TurboQuant model weight compression support added to Llamacpp

Dev drops huge speed upgrade, comment section declares ‘Witchcraft’ and demands benchmarks

TLDR: A new TurboQuant upgrade makes big AI models run faster and smaller without hurting performance, and the dev swears every test passes. The comments explode into a battle over trust, benchmarks, and Apple vs Nvidia bragging rights, turning a technical patch into a full-blown speed cult showdown.
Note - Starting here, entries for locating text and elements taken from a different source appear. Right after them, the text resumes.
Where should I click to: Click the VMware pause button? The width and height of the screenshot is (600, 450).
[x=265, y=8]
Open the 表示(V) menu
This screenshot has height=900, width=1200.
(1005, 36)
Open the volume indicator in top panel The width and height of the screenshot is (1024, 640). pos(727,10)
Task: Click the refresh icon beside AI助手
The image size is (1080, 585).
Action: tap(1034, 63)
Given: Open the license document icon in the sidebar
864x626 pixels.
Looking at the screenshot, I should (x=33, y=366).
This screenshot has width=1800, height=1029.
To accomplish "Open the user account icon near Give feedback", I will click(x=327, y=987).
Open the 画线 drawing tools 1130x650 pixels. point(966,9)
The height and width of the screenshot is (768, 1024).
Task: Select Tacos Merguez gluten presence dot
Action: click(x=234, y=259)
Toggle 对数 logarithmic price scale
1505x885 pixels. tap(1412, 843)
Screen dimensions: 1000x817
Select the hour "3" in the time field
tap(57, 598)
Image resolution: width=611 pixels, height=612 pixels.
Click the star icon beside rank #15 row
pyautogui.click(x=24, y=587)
TurboQuant just squeezed big AI models into smaller, faster packages without breaking anything, and the community is acting like someone overclocked reality. The dev shows charts saying “no slowdowns, no accuracy loss,” and one commenter immediately yells “Pics or it didn’t happen—post the full benchmark CSV!” Bench nerds arrive with calculators in hand, zooming in on every tiny number like it’s the Zapruder film of AI.

The biggest drama? A change that quietly disables an upstream feature because it caused crashes on a popular model. Half the comments are cheering, calling it “bug exorcism,” while others accuse the project of forking into a “Turbo-only cult.” One person summed it up: “So we’re just turning features off now and calling it optimization?” and instantly got dogpiled by users pointing to the “ALL TESTS PASS” line like it’s a legal defense.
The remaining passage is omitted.